Hypothesis Testing is used to determine whether a null hypothesis can be rejected or not. The null hypothesis is the assumption that there is no difference between two groups. The alternative hypothesis is the claim that there is a difference between the two groups.
In order to test the null hypothesis, a statistical test is used. This test will generate a p-value, which is the probability that the null hypothesis is true. If the p-value is below a certain threshold (usually 0.05), then the null hypothesis is rejected and the alternative hypothesis is accepted.
Hypothesis Testing can be used for a variety of purposes, such as testing whether a new marketing campaign is effective, or whether a new product is better than the existing one.
Hypothesis Testing is similar to A/B Testing and Experimental Design, but there are some key differences. A/B Testing is usually used to test two different versions of a product or service, whereas Hypothesis Testing can be used to test any type of difference between two groups.
4 Steps of Hypothesis Testing
1. Select your null and alternative hypotheses
Null Hypothesis: There is no difference between two groups.
Alternative Hypothesis: There is a difference between the two
2. Choose your test statistic
There are many different types of test statistics, but the most common ones are z-tests and t-tests.
A z-test is used when the population standard deviation is known. A t-test is used when the population standard deviation is unknown.
3. Calculate your p-value
Sample calculation of p-value using t-test :
t-test = (xbar-mu)/(s/sqrt(n))
xbar = sample mean
mu = population mean
s = sample standard deviation
n = sample size
p-value = 2 * (1 – norm.cdf(abs(t-test)))

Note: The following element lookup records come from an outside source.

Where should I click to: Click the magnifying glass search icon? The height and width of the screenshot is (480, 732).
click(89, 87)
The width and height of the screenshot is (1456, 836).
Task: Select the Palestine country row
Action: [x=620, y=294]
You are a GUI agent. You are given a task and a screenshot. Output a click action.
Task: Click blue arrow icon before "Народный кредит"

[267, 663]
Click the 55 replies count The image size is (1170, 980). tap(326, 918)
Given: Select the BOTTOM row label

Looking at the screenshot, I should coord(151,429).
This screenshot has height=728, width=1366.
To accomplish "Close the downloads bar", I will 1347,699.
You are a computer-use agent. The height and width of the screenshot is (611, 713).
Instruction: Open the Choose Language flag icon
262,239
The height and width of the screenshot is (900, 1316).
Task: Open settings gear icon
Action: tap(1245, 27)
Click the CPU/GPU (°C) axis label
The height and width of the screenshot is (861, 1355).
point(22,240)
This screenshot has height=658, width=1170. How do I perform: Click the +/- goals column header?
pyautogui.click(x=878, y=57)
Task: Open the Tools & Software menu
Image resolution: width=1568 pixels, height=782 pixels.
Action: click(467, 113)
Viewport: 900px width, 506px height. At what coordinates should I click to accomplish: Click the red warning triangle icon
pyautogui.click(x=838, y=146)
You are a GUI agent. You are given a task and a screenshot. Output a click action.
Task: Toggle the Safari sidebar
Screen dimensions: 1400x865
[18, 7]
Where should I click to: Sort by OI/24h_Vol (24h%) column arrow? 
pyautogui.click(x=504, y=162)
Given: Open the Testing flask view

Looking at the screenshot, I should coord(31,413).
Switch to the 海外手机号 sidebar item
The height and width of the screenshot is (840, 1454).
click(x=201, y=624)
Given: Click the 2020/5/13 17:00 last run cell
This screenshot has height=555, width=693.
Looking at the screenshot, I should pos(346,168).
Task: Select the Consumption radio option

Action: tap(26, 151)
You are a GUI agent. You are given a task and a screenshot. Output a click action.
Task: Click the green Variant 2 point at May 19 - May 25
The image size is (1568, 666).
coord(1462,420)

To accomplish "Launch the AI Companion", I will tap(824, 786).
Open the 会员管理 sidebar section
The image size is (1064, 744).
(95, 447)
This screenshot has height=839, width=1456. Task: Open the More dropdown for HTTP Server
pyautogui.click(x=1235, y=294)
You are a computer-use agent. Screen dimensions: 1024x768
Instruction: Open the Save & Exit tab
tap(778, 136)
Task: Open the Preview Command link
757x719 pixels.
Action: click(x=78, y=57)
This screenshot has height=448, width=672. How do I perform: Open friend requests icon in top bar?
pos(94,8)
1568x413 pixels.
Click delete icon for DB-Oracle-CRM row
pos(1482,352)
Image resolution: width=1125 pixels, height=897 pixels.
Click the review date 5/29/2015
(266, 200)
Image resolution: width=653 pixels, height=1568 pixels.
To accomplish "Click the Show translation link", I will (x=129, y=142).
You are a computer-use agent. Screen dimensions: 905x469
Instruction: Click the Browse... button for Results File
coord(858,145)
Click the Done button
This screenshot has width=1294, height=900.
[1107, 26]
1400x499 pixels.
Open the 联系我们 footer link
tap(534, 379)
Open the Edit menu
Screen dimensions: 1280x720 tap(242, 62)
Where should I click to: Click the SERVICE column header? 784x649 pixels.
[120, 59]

Sample calculation of p-value using z-test :
z-test = (xbar – mu)/(sigma/sqrt(n))
xbar = sample mean
mu = population mean
sigma = population standard deviation
n = sample size
p-value = 2 * (1 – norm.cdf(abs(z-test)))
4. Interpret your results!
If the p-value is less than 0.05, then the null hypothesis is rejected and the alternative hypothesis is accepted. This means that there is a statistically significant difference between the two groups.
If the p-value is greater than 0.05, then the null hypothesis cannot be rejected. This does not mean that the null.